ショート・アップ・ライザーにしたかったのよ・・
ホントはね・・・
しかし・・・
結局、ブルホーン使ってる。
いつも、ライザー使うけど最後はブルホーン。
ショートアップライザーとは?

(イメージ)
分かりやすく言えば「こども自転車のライザーバー」
いや、サイズ的に実際そうでしょw
一応、真面目に説明すると、
ピストバイクのハンドルのバリエーションは
・ドロップハンドル
・ライザーハンドル
・ブルホーンハンドル
大きく分けてこの3種類があって、
ライザーバーは更に細分化していて、
長さが長いの、短いの、高さが高い、低いの、
グリップが手前側、真横・・と種類がある。
そんななか、700ミリ近いの長さのある
MTB(マウンテンバイク)の
ロングライザーバーが今、主流のスタイル。
とはいえ、大抵の人達は長さをカットして
600ミリ前後にハンドルを切って乗っている。
因みに日本の道交法では600ミリを超える
ハンドルは歩道走行禁止だったりする。
逸れたけど、トラック用のスポーツ自転車に
街乗り用のライザー(フラットバー)を
好んで使うのはスポーツバイクというよりも
カルチャー的な背景がピストには強いからだったりする。
スポーツじゃなくて、カルチャーのピスト

(イメージ)
1990年〜2000年前後に主にニューヨークの
メッセンジャー達が当時は安価で壊れない(にくい)
シンプル構造の使い古した日本の「競輪」自転車を
使っていたけど競輪用のドロップハンドルは
前傾姿勢で街乗りにはキツいため、
フラットなライザーバーを使い始めたのがきっかけだった。
進化?退化?短くなっていくライザーバー

(イメージ)
そんな、ライザーバーがどんどん短くなっていく。
その理由は車が多いニューヨークの街を走り抜けるには
横に長いハンドルは邪魔だしBMX出身ライダーは
色々なトリックを披露し始めたのも理由の一つ。
前傾姿勢もキツい、車線変更スリ抜けもキツい。
じゃ、どうするか?ハンドルを短く切っちゃえ、と実に単純な思考。
ピストのライザーも行き着いてブレーキレバーと
グリップが付く範囲を残してあとは全部長さカットという人も。
もはや、コントロール性も安定性全切り捨て。
その頃、ノーブレーキが社会問題になったのは黒歴史。
ほぼ、コブシと同じだけのサイズまで短くなる。
つまり本来は、ニューヨークの街中をスムーズに走るために
生まれたスタイル。

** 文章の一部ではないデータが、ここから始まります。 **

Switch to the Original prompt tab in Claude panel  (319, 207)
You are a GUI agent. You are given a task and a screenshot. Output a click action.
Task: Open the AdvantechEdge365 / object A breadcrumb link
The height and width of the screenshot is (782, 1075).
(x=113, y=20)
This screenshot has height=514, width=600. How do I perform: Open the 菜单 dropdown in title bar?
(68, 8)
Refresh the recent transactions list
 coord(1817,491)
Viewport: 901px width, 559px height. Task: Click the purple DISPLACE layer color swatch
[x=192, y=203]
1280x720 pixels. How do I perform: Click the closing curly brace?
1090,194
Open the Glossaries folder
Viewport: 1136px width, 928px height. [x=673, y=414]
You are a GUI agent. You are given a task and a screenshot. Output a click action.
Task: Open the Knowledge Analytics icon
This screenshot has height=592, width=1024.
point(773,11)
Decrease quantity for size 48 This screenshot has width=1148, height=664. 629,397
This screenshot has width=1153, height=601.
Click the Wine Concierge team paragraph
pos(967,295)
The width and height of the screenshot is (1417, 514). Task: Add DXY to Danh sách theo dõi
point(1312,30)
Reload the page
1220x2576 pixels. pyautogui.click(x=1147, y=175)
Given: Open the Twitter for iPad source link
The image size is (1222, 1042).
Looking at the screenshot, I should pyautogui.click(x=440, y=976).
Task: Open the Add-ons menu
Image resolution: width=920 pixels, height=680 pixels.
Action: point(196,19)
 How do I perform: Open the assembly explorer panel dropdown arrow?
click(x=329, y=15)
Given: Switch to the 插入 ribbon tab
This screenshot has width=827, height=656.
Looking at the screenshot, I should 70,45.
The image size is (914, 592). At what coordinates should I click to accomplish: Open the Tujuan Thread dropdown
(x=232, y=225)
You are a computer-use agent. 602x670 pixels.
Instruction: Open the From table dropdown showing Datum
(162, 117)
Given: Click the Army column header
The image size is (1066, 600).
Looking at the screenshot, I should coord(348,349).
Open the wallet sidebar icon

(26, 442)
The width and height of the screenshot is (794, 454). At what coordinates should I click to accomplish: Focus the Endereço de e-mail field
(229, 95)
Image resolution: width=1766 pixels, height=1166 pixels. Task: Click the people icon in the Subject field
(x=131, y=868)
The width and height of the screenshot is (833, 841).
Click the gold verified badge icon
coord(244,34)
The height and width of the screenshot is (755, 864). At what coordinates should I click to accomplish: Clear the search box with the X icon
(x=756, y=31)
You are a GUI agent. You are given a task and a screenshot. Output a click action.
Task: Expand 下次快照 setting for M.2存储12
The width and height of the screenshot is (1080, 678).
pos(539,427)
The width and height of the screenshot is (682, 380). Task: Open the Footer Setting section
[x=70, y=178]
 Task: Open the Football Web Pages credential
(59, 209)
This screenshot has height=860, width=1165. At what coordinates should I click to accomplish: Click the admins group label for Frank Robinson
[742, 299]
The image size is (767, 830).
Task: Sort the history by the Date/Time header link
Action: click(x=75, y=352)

コレが「ショートライザー」
ロングからショートへ原点回帰?!

(純正でこの広さ)
その約10年後、ピスト業界のカリスマピストクルーの
「MASH」がMTB用の超ロングライザーバーを付け、
サンフランシスコを疾走する映像が配信され
みんな、見たこともないスタイルに衝撃を受けたけど、
ぶっちゃけ、極端に短くなった反動かもね・・。
今では市販車のピストにロングライザーが
純正装着されるくらいにまで浸透しています。
そうなると「人と被る」のが嫌いなのもピスト界隈。
とはいえリスペクトも忘れないのもピスト界隈。
道路も家も狭くて交通ルールも厳しい日本では、
超ロングライザーはカッコ良さよりも、
駐輪も収納も市街走行も不便なことが多いのも事実。
ハンドルの実用的な長さは約480ミリ前後で、
ママチャリのハンドルサイズは大体そのくらい。
ママチャリは良く考えられていますよね・・。
そんななか、当時のピストを知るライダーは
「あの頃」の「超ショートライザー」が
最近、見直されて来ている感。
日本のピストカルチャー全盛時から約20年、
「超ショートライザー」のでリバイバル的な
要素もあるし市販車には無い「自分流」を表現できる、
クラッシックスタイルとして見直されつつあるのかも。
でも、結局ブルホーンハンドル?!

(日本発祥のRock Bikesに落ち着いた)
そんな「超ショートライザー」はある種、
自分の憧れスタイルなんですが「あの頃」の様に
好みのサイズ、カタチ、カラー、メーカーが無いのが悩みのタネ。
ロードバイクはドロップ、MTB、クロスバイクは
ライザーバーがアイコニックだけど、となると、
ピストらしいハンドルはブルホーンバーかなと。
51.151kmのブルホーンバー

(ロープロに乗ってたときもブルホーン)
「51.151km」はブルホーンが世に出た歴史的瞬間。
1985年にイタリアのモゼールというプロ選手が
ブルホーンバーを使い1時間で「51.151km」走行を達成。
戦闘機の様なロードバイク「TTバイク」の標準装備に
なりましたが今ではレースでは規制されその代わりに
DHバーへ置き換えられているんですね。
ピストにブルホーンが合う理由

(チネリに乗ってたころ)
超ショートライザーは「らしい」から好きだけど、
ブルホーンが現実的にピストでは使いやすい!
その理由は、
・幅がショートライザーと同じくらい。
スリ抜けがラクチンでグリップ位置替えもできる。
・街での登坂がラク。
ツノに近い部分を握るとドロップほど、
前傾でかがまないし、ヒザ周りが広々。
・スキッドが安定でしやすい。
ロングライザーは横方向の安定感だけど、
ブルホーンは進行方向の安定感。
どっちも試したけど自分はブルホーンの方が
狭い場所でも安心してスキッドができる。
まとめ

(イメージ)
もともと、ブルホーンもメッセンジャーが
普通のドロップハンドルをひっくり返して、
曲線部分をカットするとブルホーンになる、
「チョップド・ブルホーン」という文化?もあって、
そんな「自分流のヒストリー」が満載なのもピスト界隈。
「最後のストリートカルチャー」なんて言われているのもわかる気がする。
実用性と速さ、アートとスタイル、伝統と革新が
バランスしている自転車ってあまり無いと思う。